-- EXCERPTED DATA --
▼
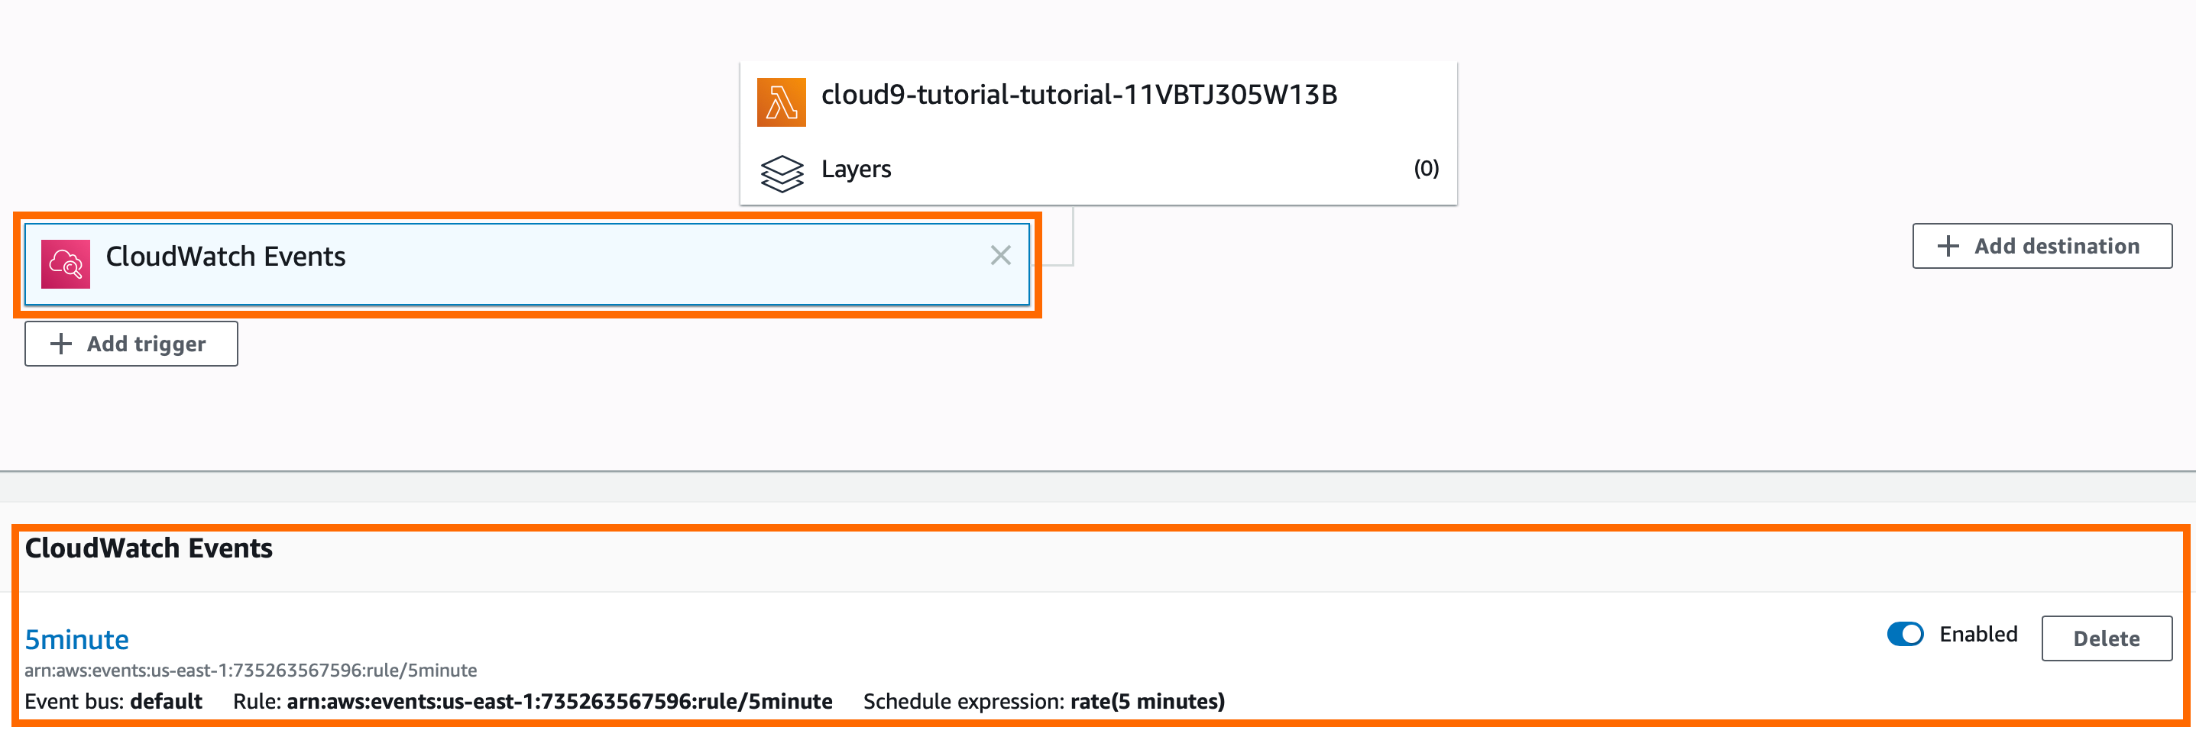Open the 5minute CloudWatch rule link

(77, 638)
▲
▼
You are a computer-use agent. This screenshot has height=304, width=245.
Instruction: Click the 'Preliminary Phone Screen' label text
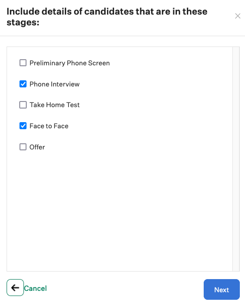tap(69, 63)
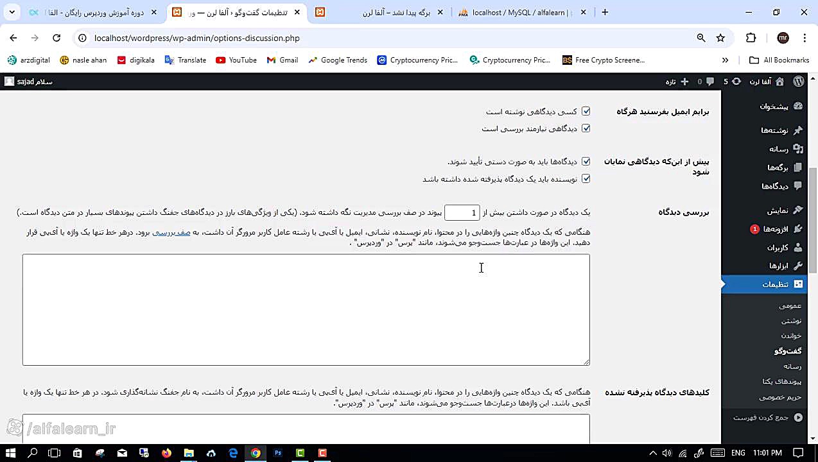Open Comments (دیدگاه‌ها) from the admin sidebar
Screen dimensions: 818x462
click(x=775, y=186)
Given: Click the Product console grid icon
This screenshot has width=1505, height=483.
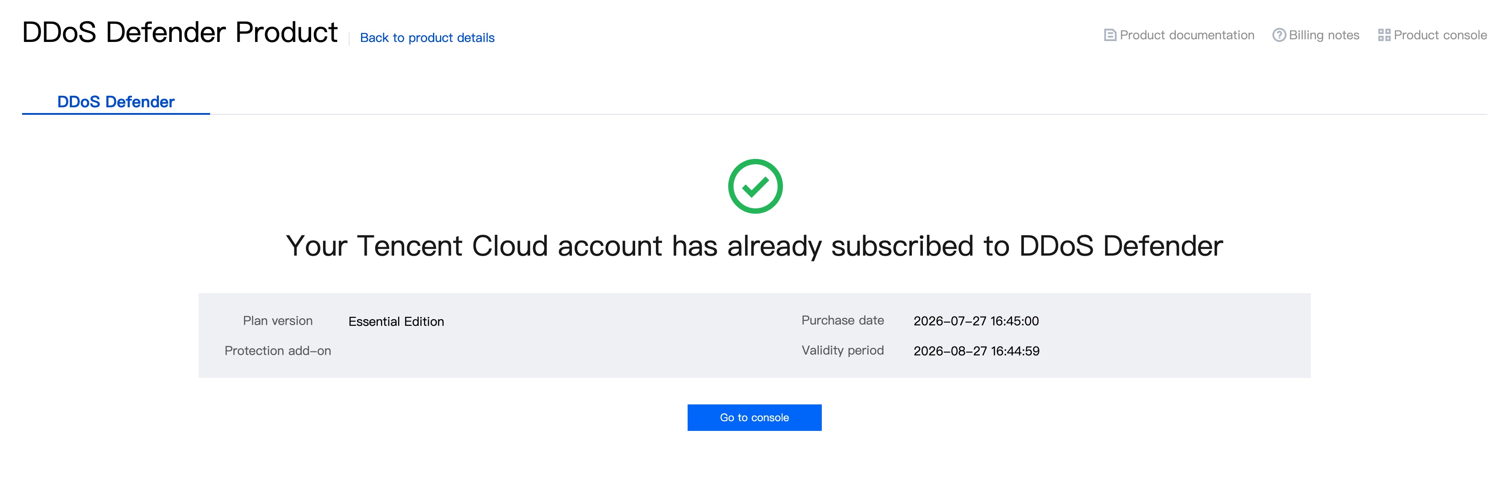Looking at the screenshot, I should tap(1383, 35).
▲
-- TASK BRIEF --
Output the data lines from the one containing "Given: Click the Product console grid icon" through the one containing "Looking at the", word for word, leaving out the pictures.

-- WRITTEN SOLUTION --
Given: Click the Product console grid icon
This screenshot has width=1505, height=483.
Looking at the screenshot, I should tap(1383, 35).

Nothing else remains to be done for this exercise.